1. Calculate the desired statistic from the original dataset.
2. Calculate the desired statistic from one shuffled dataset.
3. do() that a few times to make sure things seem to be working.
4. Finally, do() it a lot of times (1000 or 2000 usually suffices for this class. For a research paper, you might do it 10,000 times or more.) Save the results.
5. Use numerical and/or graphical summaries to see how unusual the result from the original dataset would be in a randomly simulated dataset.
We could shuffle group instead of malaria. (We could even shuffle both, I guess.) Either way, the shuffling randomly matches up the treatment group to the outcome, exactly as would be the case if there were no association between the two.
```
MoreMalariaSims <- 
  do(1000) * diffprop( malaria ~ shuffle(group), data = Malaria)

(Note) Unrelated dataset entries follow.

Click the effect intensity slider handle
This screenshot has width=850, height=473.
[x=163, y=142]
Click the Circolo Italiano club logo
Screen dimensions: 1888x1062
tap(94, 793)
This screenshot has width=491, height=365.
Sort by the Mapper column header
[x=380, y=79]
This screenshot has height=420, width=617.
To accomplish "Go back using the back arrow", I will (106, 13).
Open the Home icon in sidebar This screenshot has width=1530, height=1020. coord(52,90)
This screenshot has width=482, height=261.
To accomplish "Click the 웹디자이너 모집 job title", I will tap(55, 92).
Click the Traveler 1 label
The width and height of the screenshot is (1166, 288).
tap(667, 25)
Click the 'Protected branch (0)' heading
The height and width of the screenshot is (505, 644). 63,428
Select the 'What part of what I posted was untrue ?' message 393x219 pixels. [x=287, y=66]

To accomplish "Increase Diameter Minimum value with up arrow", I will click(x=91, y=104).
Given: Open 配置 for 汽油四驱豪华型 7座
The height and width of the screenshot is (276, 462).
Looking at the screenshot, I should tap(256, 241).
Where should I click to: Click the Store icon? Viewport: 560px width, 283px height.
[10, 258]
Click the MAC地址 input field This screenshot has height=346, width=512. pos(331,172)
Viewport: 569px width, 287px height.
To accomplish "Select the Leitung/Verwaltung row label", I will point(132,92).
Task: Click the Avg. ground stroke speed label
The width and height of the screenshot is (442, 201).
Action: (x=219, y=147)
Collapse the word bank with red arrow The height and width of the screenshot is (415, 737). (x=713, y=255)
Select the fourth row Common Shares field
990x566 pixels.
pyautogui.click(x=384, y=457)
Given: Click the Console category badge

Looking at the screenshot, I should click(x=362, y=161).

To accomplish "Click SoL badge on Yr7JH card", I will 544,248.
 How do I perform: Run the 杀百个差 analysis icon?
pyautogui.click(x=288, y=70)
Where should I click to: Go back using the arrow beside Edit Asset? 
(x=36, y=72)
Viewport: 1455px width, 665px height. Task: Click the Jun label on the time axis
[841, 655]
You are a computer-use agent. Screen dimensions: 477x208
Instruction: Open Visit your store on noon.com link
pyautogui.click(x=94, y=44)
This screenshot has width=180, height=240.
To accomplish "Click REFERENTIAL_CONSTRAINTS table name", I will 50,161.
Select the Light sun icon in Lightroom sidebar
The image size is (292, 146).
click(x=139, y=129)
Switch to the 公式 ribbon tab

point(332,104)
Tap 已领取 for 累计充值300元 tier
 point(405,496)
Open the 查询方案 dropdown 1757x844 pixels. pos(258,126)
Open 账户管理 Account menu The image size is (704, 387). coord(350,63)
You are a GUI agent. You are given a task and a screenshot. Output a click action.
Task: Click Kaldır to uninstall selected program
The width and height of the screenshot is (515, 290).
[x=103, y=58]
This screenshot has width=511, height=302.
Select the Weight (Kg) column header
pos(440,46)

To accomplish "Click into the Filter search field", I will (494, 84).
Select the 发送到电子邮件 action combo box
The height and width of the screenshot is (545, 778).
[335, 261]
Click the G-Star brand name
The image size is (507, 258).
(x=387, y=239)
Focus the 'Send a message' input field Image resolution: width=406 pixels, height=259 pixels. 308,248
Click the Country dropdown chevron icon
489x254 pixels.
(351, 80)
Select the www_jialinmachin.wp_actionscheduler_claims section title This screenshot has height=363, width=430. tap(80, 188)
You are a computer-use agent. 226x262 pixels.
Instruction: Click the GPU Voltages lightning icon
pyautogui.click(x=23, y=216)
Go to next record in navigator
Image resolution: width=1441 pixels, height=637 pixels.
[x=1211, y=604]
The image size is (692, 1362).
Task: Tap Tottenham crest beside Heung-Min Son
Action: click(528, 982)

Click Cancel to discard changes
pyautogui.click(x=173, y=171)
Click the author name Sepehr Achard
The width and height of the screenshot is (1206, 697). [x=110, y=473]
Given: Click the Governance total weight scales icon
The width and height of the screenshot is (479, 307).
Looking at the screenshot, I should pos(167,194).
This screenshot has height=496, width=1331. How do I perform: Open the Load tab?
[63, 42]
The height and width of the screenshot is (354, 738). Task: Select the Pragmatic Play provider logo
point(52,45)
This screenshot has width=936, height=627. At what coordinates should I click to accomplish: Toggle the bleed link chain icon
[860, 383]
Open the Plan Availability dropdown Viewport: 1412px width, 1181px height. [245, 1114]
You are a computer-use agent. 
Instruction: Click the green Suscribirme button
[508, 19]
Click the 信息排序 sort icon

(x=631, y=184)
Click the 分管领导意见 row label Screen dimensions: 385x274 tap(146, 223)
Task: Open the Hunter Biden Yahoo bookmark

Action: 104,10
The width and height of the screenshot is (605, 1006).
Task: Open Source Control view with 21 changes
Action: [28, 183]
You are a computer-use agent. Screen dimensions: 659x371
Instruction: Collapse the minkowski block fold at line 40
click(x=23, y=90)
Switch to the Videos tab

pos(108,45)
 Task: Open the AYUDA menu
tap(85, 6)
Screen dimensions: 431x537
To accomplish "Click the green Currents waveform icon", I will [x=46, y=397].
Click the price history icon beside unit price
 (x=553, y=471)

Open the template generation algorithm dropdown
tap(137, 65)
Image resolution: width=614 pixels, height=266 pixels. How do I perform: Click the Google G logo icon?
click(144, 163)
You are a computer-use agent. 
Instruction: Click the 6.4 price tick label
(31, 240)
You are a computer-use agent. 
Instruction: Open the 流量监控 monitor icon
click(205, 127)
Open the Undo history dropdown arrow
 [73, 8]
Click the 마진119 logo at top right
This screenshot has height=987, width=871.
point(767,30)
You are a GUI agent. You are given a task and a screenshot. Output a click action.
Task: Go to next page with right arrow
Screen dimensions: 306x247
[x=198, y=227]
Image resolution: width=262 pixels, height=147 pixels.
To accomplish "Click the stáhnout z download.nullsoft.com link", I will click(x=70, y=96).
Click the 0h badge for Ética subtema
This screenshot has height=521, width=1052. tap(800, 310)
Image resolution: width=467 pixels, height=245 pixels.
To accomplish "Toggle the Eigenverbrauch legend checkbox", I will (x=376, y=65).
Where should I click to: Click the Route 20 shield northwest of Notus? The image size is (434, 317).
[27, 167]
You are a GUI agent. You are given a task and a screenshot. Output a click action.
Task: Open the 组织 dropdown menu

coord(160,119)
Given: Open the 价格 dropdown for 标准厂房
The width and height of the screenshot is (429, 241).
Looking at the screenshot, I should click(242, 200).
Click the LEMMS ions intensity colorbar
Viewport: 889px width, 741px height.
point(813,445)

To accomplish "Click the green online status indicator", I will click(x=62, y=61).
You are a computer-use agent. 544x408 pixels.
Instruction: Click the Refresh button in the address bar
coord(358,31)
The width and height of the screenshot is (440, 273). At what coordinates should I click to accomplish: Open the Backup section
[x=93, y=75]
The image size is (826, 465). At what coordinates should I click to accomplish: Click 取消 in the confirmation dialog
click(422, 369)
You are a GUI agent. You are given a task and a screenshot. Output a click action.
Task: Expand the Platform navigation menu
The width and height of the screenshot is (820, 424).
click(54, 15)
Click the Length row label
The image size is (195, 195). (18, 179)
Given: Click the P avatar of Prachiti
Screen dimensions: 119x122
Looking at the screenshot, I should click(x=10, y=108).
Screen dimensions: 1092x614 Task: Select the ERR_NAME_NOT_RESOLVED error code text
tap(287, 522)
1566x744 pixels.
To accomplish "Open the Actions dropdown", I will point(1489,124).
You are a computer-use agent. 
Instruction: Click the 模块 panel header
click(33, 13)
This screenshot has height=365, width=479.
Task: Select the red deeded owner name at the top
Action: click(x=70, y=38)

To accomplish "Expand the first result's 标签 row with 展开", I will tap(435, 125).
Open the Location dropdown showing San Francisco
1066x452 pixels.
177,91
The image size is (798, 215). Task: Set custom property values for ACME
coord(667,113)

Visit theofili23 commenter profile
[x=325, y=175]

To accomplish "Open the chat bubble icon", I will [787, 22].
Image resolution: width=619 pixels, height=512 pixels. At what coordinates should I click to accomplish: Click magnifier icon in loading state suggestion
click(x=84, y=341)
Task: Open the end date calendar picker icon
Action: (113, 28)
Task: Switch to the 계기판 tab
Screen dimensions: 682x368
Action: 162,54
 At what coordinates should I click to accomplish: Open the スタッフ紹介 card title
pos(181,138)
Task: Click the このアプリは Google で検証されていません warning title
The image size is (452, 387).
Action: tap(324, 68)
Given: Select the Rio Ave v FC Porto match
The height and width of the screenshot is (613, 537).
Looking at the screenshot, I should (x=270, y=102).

gf_histogram(~diffprop, data = MoreMalariaSims)
```
This sort of study is usually expressed in terms of two hypotheses. We have two hypotheses here:
- Null Hypothesis (\(H_0\)): Treatment group and malaria outcome are independent, there is no association between the two in the population.
- Alternaitve Hypothesis (\(H_a\)): Treatment group and malaria outcome are not independent, there is an association between the two in the population.
We run our simulation assuming the null hypothesis is true. If the results from the actual study would be quite unusual when \(H_0\) is true, that provides evidence in favor of the alternative.

Note: A hypothesis is simply a statement that could be true or false. A statistical hypothesis is a hypothesis about a parameter or parameters. (In this case our hypotheses are about the difference in proportions of people who get malaria if they do or do not get the vaccine.) The hypotheses are about the entire population, not our data set.